The components identified to need neutralization must be:

*Neutralized with a soda ash solution before exposure to oxygen or water, A chemical handler, such as PSC, should assist in the process. An N2(nitrogen gas) blanket/purge should be completed before blinding.

*Hydro blasted with soda-treated water,

*Hydrotested with hydrocarbon,

*Protected by the soda ash film for the duration of the turnaround, or if the protective film is removed by any subsequent water wash, rain, or mechanical work, it must be reapplied with hand-held sprayers.

*Kept under an inert atmosphere. Three neutralizing circuits will be set up in order to accomplish the process. The circulating solution should consist of the following:

*Condensate is preferred for making the solution, but other water sources may be considered if the chlorides meet the specifications.

*The desired solution is 2 to 2.5 wt% soda ash.

*Addition of 0.4 wt% sodium nitrate as corrosion inhibitor is recommended.

*Addition of 0.2 wt% alkaline surfactant to increase the penetration of oily films and residues is suggested.

*The solution should have a maximum of 50 ppmw (part per million by weight) chlorides, which must be tested prior to use with the chloride test strips that can be obtained from the lab.

*After the catalyst is unloaded and the atmosphere is still inert, the reactor walls/internals should be neutralized. Sprayers with soda ash solution should be used to coat the wall and internals. Throughout the duration of the reactor work, the soda ash solution should be reapplied if the protective coating is removed by water or mechanical work. Any internals (ells, flanges, quench nozzles, thermowells, quench check valves, etc.) removed from the system must also be sprayed as soon as possible. The following needs to happen during neutralization:

*Fill each circuit with neutralization solution. Vent at high points until solution spills to ensure that each circuit is liquid full. Circulate at a target of 200 gpm (gallons per minute) for a minimum of two hours.

*Maintain circulating temperature above 120°F, which may require vendor steam heat (200°F upper limit).

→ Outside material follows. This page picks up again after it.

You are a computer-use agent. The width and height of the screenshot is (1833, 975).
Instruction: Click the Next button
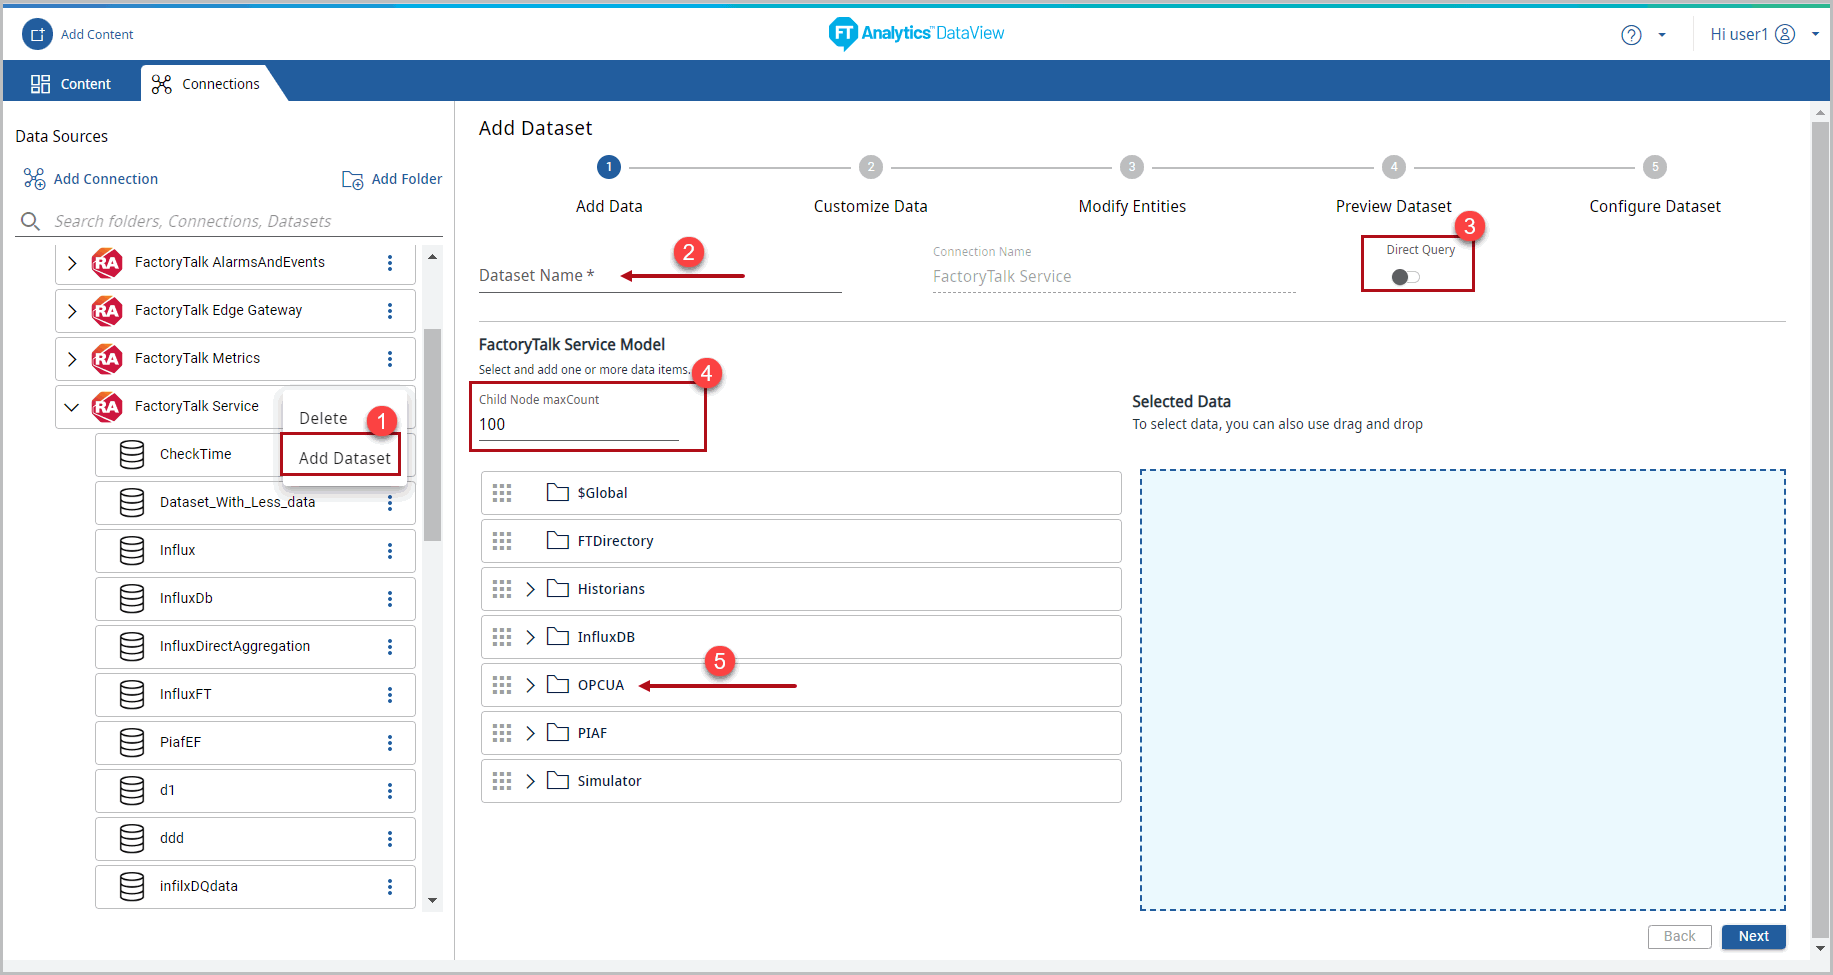pyautogui.click(x=1753, y=936)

*Monitor the pH and chlorides every 30 minutes; do not go below 9 pH and do not exceed 250 ppm chlorides. The following needs to happen after neutralization:

*Each circuit will be drained into a frac tank before the solution is sent to the WWTP (wastewater treatment plant). If acceptable, spent solution from spraying the reactor internals and ID will be drained directly to sewer.

*A sample from the frac tank should be taken to the lab to test for pH, COD (chemical oxygen demand, TDS (total dissolved solids), Cls (chlorides), and ammonia. Based on these tests, the WWTP will advise on how quickly it can be drained to sewer.

*Drain all low points in the circuit. If water is left in any low points, the bleeders are subject to potential alkaline stress corrosion.

*Use fresh soda ash solution for hydro blasting and hydrotesting.

*Protect bundles and equipment from rain to avoid removing protective coating.

*Prior to equipment start-up and heating of equipment, a hydrocarbon flush should be conducted to flush residual solution out of the system (not practical on the recycle gas and RX (reactor)inlet circuits). Drain all low points in the circuit again.